BANYUMASEKSPRES.ID, CILACAP – Baru-baru ini, pelayanan yang diberikan oleh Unit Pelayanan Teknis (UPT) Dinas Kependudukan dan Pencatatan Sipil (Disdukcapil) Kabupaten Cilacap menjadi sorotan masyarakat.
Banyak pihak menilai bahwa pelayanan mereka belum optimal. Kepala Tata Usaha UPT Jeruklegi, Aji Wahyu, saat ditemui oleh tim Radarmas, mengungkapkan bahwa pihaknya berusaha untuk memberikan pelayanan terbaik. Namun, masih ada berbagai kendala yang harus dihadapi.
“Kalau cetak E-KTP memang kita ikuti dinas induk, jadi kita hanya mendapatkan plot saja. Jika sudah habis, maka kita arahkan ke Dinas Induk,” jelas Aji Wahyu pada Senin (16/6).
Pernyataan ini mengungkapkan bahwa meski ada usaha untuk memenuhi kebutuhan masyarakat, keterbatasan dalam hal sumber daya seringkali menjadi penghalang. Hal ini terutama terlihat dalam pengurusan E-KTP yang kerap kali mengalami kendala karena keterbatasan jatah dari dinas induk.

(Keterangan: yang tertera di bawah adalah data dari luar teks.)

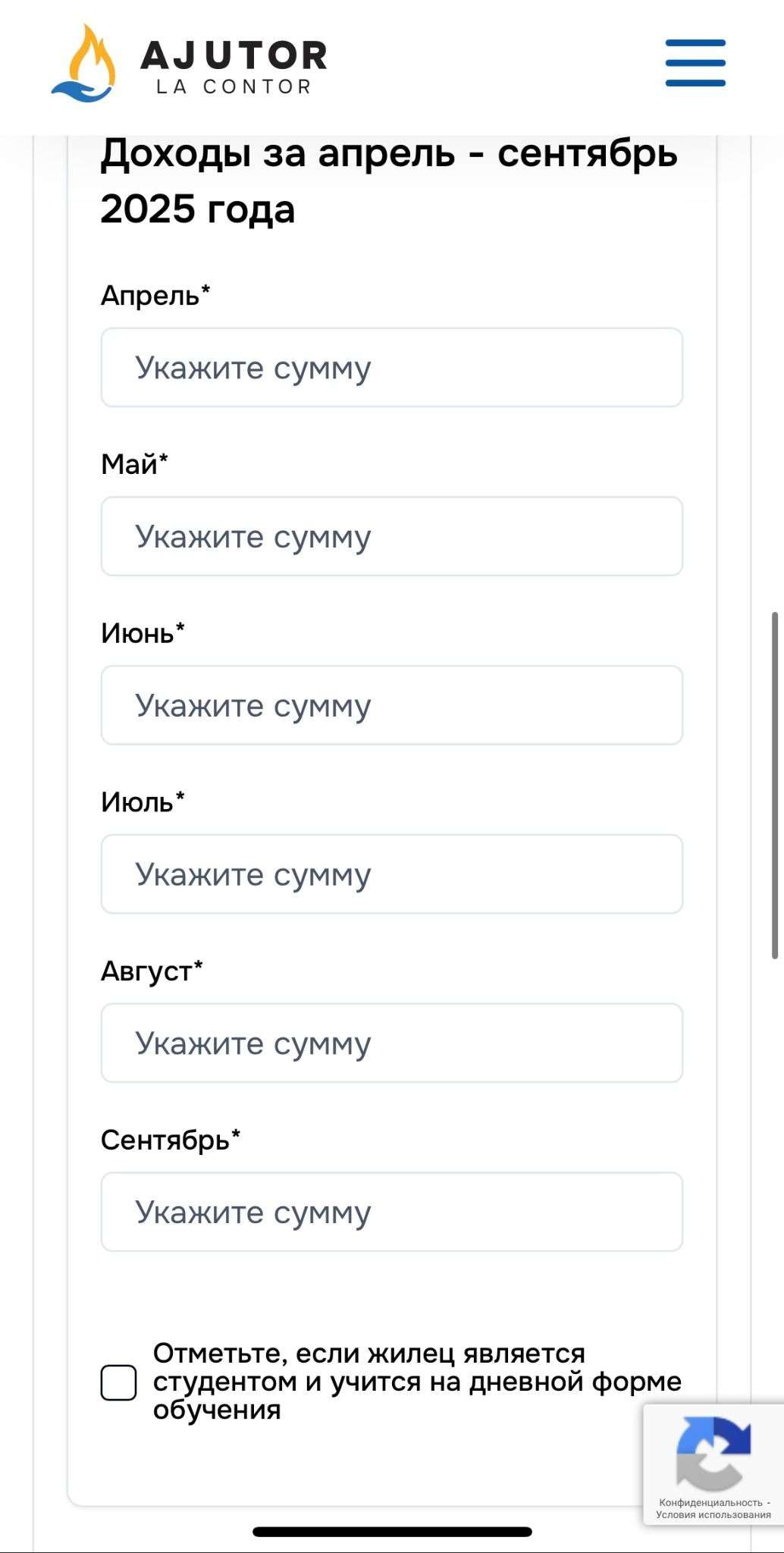Click the Доходы за апрель - сентябрь heading
The image size is (784, 1553).
pyautogui.click(x=389, y=180)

Di luar kendala tersebut, UPT Disdukcapil bertekad untuk memberikan pelayanan yang maksimal, terutama dalam pengurusan dokumen lainnya. Aji Wahyu menambahkan bahwa empati menjadi prioritas dalam memberikan layanan, asalkan tidak melanggar aturan yang berlaku.
“Selama aturan serta berkas-berkas lengkap, kita tetap berupaya untuk melayani dan tentunya masih dalam jam kerja,” tegasnya.

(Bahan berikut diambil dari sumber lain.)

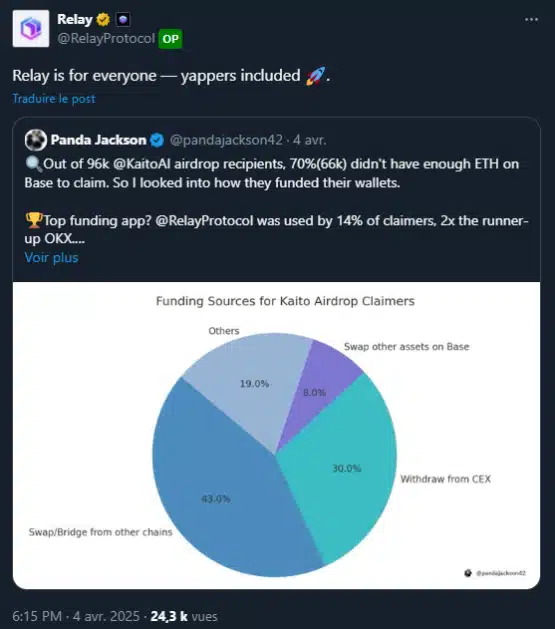Click Traduire le post link
The height and width of the screenshot is (629, 555).
54,99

Namun, tantangan lebih lanjut muncul saat pelayanan harus dilakukan secara online. Banyak masyarakat yang merasa kebingungan dan kurang mendapatkan arahan yang tepat.
“Kita di pelayanan kadang kurang memberikan arahan kepada masyarakat. Itu juga jadi masalah, maka kita juga akan berusaha memperbaiki sistem pelayanan dengan mengedepankan humanisme dan empati,” lanjut Aji Wahyu.
Ini menunjukkan bahwa ada kebutuhan mendesak untuk meningkatkan sistem pelayanan, terutama dalam memberikan panduan yang jelas dan mendukung bagi masyarakat yang mengakses layanan secara digital.
Sebagai bentuk tanggung jawab, Aji Wahyu menyampaikan permohonan maaf kepada masyarakat atas pelayanan yang belum maksimal. Ia menegaskan bahwa pihaknya berkomitmen untuk meningkatkan kualitas pelayanan, baik dari segi sarana prasarana maupun sumber daya manusia.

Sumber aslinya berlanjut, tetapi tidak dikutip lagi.